**Excerpt:**
══════

Determining the zeros means that you are looking for the x-intercept of the function....
You can factor this function ....
QUADRATIC FORMULA : ax^2 + bx + c
f(x) = - 8 x^2 + 2x + 1
Set f(x) to 0 and factor the expression....
0 = - 8 x^2 + 2x + 1
Get everything to the left side... because variables have to be on the left side
8x^2 - 2x - 1 = 0
Now factor... a = 8 , b = -2 , c = - 1
To factor... Start by multiplying a * c => 8 * -1 => - 8
Now you have to find two numbers that multiply to -8 and add up to b which is -2
We could use - 4 and 2 because... - 4 * 2 = - 8
- 4 + 2 = - 2
Now you rewrite the expression....
8x^2 - 4x + 2x - 1
Now take out common factors...
4x ( 2x - 1 ) + 1 ( 2x - 1 )
( 2x - 1 ) ( 4x + 1 )
Now you have to write two separate equations and solve for x...
( 2 x - 1 ) ( 4x + 1 )
2x - 1 = 0 4x + 1 = 0
Add one to both sides.. Subtract 1 from both sides...
2x = 1 4x = - 1
Divide by 2 to x by its self... Divide by 4
x = 1/2 x = - 1/4
The zeros of f(x) = - 8 x^2 + 2x + 1 are 1/2 and -1/4

══════

**Supplied information:**
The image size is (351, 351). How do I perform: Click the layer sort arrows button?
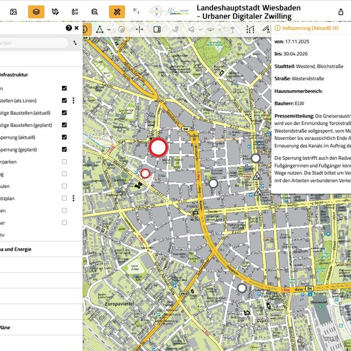coord(75,43)
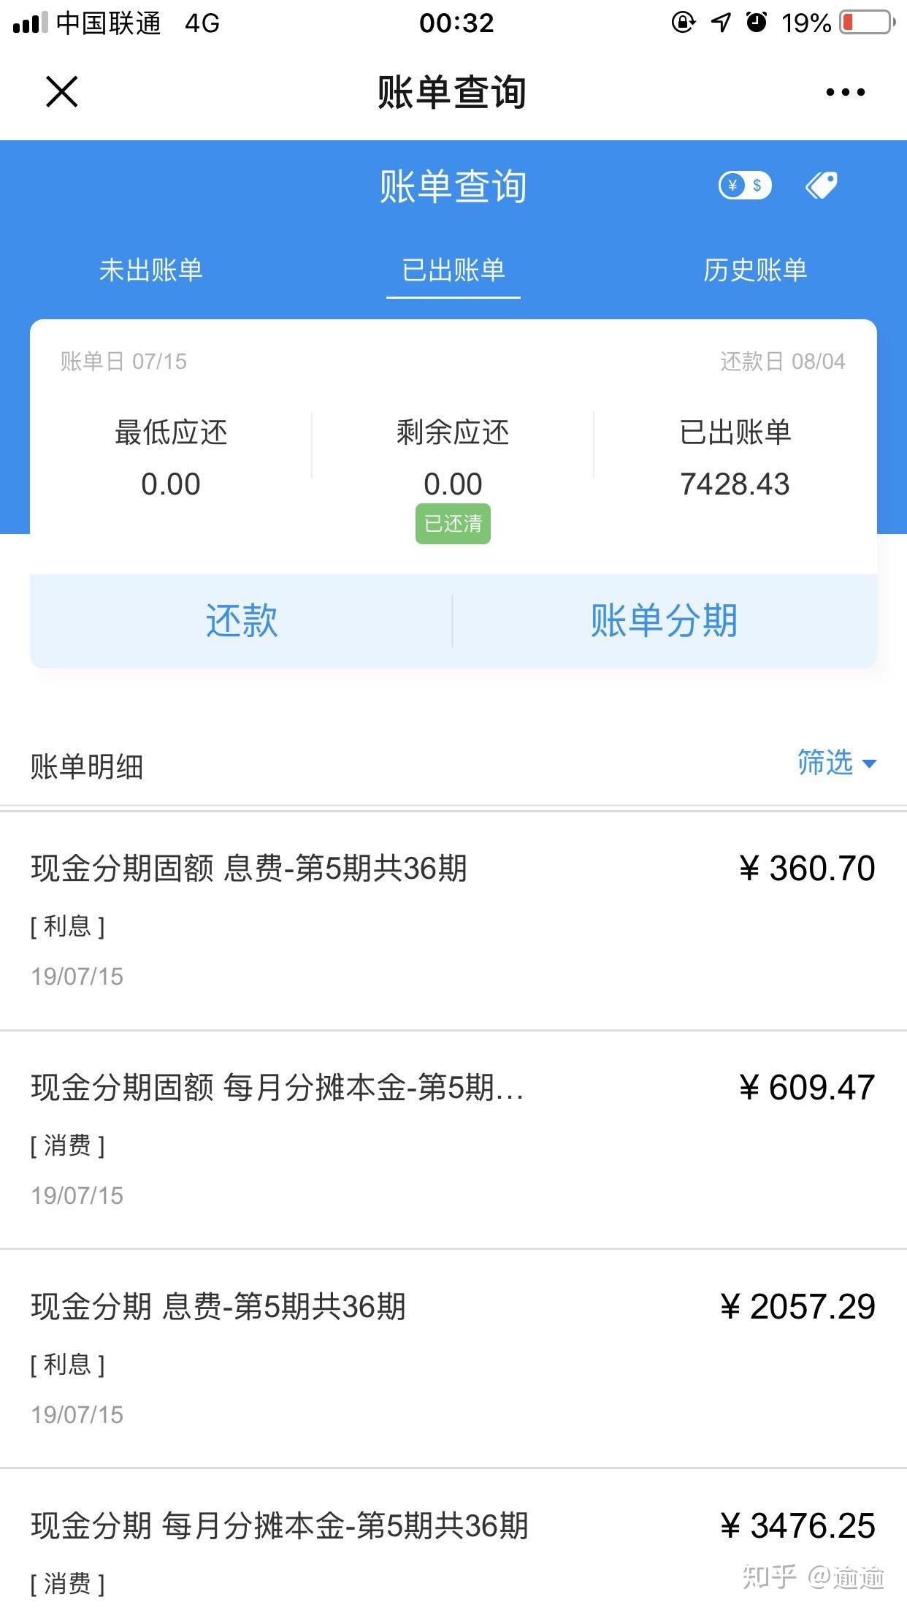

══════

**Exercise instructions:**
Reproduce verbatim the passage of the worked factoring solution from "( 2x - 1 ) ( 4x" up to and including "from both sides...".

**Complete output:**
( 2x - 1 ) ( 4x + 1 )
Now you have to write two separate equations and solve for x...
( 2 x - 1 ) ( 4x + 1 )
2x - 1 = 0 4x + 1 = 0
Add one to both sides.. Subtract 1 from both sides...